La parálisis, por ejemplo, había tenido poder sobre ese hombre que estaba postrado en la camilla; la parálisis tuvo poder sobre el paralitico, pero Cristo tiene poder sobre la parálisis; el pecado, el pecado lamentablemente ha tenido poder en muchos de nosotros, por eso siempre reconocemos que somos pecadores, por eso empezamos la Eucaristía diciendo: “Yo confieso que he pecado”. Nos reconocemos pecadores, reconocemos que el pecado ha tenido poder en nosotros, pero Cristo tiene poder sobre el pecado.
La enfermedad, el pecado, la muerte misma ha tenido poder sobre nosotros; y sabemos, por otros pasajes del Evangelio, que Cristo incluso manifestó poder sobre la muerte, por ejemplo, cuando resucitó a Lázaro, o cuando resucitó a la hija de un hombre llamado Jairo.
Es decir que Cristo manifiesta el poder de Dios; con Cristo no sólo llega el anuncio del reinado de Dios, sino que llega la realidad; Cristo anuncia y realiza esa maravillosa noticia: "El Reino de Dios está cerca" San Marcos 1,15; Cristo mismo, nos enseña el Papa Benedicto, Cristo mismo es el Reino de Dios, porque en Él y a través de Él Dios muestra su poder.
En este sentido, también podemos decir que Cristo es Rey porque Él se muestra más fuerte, Él se muestra vencedor sobre todas aquellas cosas que nos habían hecho daño, que había tenido poder sobre nosotros. Entonces Cristo es Rey, así lo dijo Él mismo ante Pilatos, por cierto; y Cristo es el reinado de Dios, Cristo es el Reino de Dios.
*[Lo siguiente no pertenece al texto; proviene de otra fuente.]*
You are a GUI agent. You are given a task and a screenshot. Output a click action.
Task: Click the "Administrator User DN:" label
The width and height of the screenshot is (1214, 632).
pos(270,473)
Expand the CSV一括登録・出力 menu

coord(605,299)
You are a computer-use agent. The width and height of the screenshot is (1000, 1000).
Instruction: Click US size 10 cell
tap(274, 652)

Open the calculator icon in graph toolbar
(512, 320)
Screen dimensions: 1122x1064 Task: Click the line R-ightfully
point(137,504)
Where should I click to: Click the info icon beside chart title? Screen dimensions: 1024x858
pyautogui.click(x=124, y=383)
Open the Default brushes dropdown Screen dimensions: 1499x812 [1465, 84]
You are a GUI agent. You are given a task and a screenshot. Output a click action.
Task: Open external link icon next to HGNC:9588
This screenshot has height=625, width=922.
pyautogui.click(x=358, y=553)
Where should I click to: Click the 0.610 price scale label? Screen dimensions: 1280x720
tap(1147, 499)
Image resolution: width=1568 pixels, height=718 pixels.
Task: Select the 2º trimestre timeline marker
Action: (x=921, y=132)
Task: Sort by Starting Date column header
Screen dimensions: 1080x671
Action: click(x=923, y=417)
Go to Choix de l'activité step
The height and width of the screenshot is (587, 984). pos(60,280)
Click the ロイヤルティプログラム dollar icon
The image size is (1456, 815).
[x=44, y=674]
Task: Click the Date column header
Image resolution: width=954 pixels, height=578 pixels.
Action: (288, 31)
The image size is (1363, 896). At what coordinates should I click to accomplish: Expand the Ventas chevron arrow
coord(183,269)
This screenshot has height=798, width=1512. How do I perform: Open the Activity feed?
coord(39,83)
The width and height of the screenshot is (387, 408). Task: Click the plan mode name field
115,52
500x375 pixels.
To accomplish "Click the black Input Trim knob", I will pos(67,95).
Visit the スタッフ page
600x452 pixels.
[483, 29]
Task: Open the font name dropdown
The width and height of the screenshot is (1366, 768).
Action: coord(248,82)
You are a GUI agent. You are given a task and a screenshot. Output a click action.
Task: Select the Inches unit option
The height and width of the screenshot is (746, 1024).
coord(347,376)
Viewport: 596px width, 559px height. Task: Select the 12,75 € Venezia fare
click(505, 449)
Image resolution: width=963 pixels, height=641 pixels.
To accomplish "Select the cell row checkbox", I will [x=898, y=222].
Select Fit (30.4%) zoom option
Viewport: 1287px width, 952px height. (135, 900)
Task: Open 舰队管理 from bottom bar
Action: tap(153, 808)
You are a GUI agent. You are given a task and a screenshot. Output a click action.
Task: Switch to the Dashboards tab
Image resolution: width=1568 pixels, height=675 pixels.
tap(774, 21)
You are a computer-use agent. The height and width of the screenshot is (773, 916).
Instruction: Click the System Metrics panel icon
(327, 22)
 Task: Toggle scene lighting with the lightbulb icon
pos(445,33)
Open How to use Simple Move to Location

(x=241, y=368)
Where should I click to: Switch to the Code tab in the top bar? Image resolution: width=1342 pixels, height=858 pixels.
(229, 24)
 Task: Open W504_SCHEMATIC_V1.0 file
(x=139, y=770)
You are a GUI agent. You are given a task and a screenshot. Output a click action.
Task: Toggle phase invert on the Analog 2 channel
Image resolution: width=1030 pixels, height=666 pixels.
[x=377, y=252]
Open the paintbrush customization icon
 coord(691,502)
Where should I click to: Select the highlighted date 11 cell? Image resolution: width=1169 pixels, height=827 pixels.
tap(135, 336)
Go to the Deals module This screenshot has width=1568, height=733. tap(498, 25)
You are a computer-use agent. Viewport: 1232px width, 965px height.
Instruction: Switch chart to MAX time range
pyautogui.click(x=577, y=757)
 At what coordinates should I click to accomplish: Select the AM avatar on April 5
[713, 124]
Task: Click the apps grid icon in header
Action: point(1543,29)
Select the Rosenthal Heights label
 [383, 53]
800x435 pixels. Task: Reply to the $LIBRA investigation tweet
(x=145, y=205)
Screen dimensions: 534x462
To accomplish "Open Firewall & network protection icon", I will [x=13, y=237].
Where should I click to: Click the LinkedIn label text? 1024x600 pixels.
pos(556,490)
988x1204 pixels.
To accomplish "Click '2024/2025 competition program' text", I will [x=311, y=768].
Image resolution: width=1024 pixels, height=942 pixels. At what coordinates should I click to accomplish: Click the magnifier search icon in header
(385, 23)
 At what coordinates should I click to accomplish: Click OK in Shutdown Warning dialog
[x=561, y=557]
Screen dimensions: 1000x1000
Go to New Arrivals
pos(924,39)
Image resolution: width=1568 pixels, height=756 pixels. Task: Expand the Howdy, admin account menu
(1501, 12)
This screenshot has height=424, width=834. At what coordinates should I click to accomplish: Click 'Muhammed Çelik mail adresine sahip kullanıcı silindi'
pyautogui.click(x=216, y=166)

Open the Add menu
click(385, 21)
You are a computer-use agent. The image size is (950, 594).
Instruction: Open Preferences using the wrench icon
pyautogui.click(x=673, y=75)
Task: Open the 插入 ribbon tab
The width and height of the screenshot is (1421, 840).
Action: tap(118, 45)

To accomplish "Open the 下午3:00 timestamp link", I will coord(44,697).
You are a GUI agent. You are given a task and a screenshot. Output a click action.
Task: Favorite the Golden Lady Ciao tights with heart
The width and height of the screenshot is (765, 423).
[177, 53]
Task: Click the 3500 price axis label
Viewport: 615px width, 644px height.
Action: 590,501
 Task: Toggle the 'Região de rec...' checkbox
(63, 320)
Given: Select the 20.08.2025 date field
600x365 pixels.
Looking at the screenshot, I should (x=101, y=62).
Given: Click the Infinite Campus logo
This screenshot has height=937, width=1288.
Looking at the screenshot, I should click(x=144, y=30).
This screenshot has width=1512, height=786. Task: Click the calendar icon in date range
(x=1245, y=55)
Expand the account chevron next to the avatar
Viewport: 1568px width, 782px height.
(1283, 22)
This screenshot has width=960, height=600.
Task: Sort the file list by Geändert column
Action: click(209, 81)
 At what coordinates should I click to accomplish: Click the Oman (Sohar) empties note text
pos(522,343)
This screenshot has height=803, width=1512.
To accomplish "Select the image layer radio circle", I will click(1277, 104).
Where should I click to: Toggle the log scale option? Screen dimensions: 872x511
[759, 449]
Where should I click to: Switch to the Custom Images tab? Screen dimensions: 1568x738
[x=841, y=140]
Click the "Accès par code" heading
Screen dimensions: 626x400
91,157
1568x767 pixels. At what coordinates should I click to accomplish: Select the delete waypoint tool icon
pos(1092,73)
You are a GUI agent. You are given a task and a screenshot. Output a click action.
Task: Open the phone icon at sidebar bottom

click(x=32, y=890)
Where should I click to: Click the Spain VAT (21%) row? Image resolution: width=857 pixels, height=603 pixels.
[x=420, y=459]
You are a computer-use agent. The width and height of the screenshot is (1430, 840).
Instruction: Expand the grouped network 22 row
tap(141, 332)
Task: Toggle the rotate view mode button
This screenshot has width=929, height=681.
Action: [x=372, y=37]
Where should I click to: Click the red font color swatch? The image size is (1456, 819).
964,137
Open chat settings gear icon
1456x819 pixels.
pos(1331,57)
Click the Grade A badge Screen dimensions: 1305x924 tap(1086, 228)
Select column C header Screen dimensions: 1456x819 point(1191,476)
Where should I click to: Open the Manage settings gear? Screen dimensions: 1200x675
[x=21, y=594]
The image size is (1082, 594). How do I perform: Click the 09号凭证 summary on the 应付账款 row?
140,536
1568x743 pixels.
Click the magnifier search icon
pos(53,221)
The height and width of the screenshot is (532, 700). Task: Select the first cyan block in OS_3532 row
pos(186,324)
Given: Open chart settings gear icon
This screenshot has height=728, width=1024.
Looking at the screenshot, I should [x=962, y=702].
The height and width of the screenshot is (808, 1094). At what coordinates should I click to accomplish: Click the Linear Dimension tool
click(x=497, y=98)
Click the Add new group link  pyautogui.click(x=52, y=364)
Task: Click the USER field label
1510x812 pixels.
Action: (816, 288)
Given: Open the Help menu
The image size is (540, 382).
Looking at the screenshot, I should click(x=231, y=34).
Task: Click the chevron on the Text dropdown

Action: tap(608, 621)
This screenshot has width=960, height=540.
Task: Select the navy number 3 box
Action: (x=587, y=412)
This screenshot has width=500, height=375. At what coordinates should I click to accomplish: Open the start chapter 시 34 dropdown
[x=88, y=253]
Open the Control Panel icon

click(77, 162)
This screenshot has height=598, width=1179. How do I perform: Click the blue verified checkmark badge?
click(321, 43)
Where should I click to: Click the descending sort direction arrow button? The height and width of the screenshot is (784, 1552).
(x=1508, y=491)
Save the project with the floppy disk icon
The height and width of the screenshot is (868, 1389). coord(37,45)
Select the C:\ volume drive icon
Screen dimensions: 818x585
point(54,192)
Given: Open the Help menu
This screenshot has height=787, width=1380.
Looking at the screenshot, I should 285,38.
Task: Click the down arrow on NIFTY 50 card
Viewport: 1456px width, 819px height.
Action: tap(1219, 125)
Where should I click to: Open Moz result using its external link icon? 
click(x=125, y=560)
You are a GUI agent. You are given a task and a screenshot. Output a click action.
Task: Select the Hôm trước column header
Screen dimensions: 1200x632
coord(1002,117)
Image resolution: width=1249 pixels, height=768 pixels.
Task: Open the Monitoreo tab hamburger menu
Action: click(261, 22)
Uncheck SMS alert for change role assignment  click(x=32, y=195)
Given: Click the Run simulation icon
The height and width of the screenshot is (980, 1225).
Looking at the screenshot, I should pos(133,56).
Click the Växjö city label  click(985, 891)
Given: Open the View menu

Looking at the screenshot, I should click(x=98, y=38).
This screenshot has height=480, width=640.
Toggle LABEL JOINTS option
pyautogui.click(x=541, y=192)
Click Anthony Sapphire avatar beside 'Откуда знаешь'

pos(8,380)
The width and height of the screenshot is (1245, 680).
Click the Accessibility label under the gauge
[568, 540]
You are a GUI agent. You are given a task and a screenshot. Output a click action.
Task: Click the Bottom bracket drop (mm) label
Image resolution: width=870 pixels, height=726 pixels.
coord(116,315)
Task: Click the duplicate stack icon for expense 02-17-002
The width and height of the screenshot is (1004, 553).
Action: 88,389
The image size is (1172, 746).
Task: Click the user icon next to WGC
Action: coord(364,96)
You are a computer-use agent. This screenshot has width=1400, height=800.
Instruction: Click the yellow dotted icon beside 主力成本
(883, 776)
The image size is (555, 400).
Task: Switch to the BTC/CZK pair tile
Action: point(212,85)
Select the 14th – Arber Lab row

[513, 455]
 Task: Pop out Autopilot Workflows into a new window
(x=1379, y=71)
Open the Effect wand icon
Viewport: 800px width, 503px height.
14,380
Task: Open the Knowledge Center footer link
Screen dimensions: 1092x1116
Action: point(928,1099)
Pero ahora sucede que en la primera lectura de hoy la gente estaba pidiendo un rey, la gente le pide al profeta Samuel un rey. ¿Quién era Samuel y por qué le piden a Samuel un rey? Pues esto es muy interesante. Resulta que en la época de los Patriarcas, Abraham, Isaac, Jacob, estaba perfectamente claro cómo era que Dios iba a expresar su voluntad.
Abraham era el jefe de su familia y con la palabra familia indicamos no solamente su esposa, su hijo sino también todos aquellos quienes vivían con él, es decir, sus colaboradores, trabajadores, pastores; él era padre, obviamente, de Isaac, pero en cierto sentido también padre, jefe de toda esta gente. Otro tanto se puede decir de Isaac, otro tanto se puede decir de Jacob. En esa época, que es como una época primera del pueblo de Dios, estaba claro cómo era que se iba a mostrar la voluntad de Dios; pues la voluntad de Dios se muestra a través de Abraham, a través de Isaac, a través de Jacob.
El jefe de familia se convertía automáticamente en la expresión de la voluntad de Dios para esa familia; pero luego, cuando Jacob, también llamado Israel, era anciano, las cosas se complicaron: hubo una gran hambre en la tierra que hoy llamamos Palestina y tuvieron que salir de ahí, tuvieron que ir a Egipto y en Egipto ya la situación era diferente.
Ellos eran descendientes de Abraham, tenían una alianza con Dios, pero el que reinaba verdaderamente era el Faraón, y el Faraón era el que disponía qué se trabaja, cuánto se trabaja, qué se hace, e incluso llegó un punto en el que el Faraón quería determinar también quién vive y quién muere.
Por ejemplo, para forzar que los hebreos emparentaran con los egipcios, tomó una estrategia espantosa, dijo a las parteras hebreas que cuando fueran a atender un parto de una mujer de ese pueblo, "si es niña, la dejas con vida; si es niño, lo echas al río" Exodo 1,16, al río Nilo.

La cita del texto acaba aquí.